Powell and Walsh, JJ., concur.
APPENDIX Selected Provisions of the STZR ARTICLE VI "`E' ESTATE RESIDENCE DISTRICT (Footnote omitted.) "* * *
"SECTION"6.1 Use Regulations
"A building or premises shall be used only for the following purposes:
"1. Agriculture * * * [.] (Footnote omitted.)
"2. Single family dwellings.
"* * *
"SECTION"6.1A Uses Permitted as Special Exceptions
"The following uses shall be considered special exceptions and will require written approval of the Board of Appeals.
"1. Mining and Extraction of Mineral or Raw Materials.
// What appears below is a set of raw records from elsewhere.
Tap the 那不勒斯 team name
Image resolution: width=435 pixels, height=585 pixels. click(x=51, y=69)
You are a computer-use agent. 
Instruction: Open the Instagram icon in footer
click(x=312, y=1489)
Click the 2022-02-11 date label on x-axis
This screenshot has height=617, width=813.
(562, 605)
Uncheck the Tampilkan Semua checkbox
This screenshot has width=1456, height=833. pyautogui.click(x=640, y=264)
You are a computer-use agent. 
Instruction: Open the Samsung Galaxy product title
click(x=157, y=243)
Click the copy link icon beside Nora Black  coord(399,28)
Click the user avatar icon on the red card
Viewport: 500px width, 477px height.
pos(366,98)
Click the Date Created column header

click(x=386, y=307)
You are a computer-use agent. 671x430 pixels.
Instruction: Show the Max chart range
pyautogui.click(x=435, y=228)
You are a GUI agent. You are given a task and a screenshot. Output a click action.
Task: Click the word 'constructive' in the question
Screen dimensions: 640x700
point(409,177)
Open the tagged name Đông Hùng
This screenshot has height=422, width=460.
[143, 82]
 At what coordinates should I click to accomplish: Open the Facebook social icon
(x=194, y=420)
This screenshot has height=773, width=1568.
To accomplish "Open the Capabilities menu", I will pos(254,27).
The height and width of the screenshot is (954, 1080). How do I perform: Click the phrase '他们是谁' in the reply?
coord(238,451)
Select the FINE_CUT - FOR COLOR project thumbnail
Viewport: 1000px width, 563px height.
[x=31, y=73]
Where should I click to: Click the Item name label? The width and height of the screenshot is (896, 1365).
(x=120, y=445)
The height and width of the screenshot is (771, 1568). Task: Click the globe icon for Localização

The Board may attach such conditions and safeguards as it deems necessary to protect neighboring properties or districts from fire hazards or smoke, noise, odor, dust, or any other detrimental or obnoxious effects incidental to such operation, in addition, the Board shall require a written agreement, approved by the Board, from the owners of such operation to the effect that, upon termination of such operation, the land involved shall be reclaimed to as near its original state as is practical in the opinion of the Board.
"* * *
"3. Radio and Television transmitters and antennas.
"4. Mobile Homes[.] (Footnote omitted.)
"* * *
"5. Telecommunication Towers and Antennas[.]
"* * *
"6. Bed and Breakfast[.]
"* * *
"ARTICLE VII "`S' SURBURBAN RESIDENCE DISTRICT "* * *
"SECTION"7.1 Use Regulations
"A building or premises shall be used only for the following purposes:
"1. Any use permitted in `E' Estate Residence District.
"2. Home Occupations.
"3. Two family dwelling.
"SECTION"7.1A Uses Permitted as Special Exceptions
"The following uses shall be considered special exceptions and will require written approval of the Board of Appeals.
"* * *
"3. Telecommunication Towers and Antennas[.] (Footnote omitted.)
"* * *
"4. Bed and Breakfast[.] (Footnote omitted.)"
1 Selected provisions of the STZR have been set forth in the appendix to this opinion.
2 A "term of art" is "[a] word or phrase having a specific, precise meaning in a given specialty, apart from its general meaning in ordinary contexts." Black's Law Dictionary (7 Ed. 1999) 1483.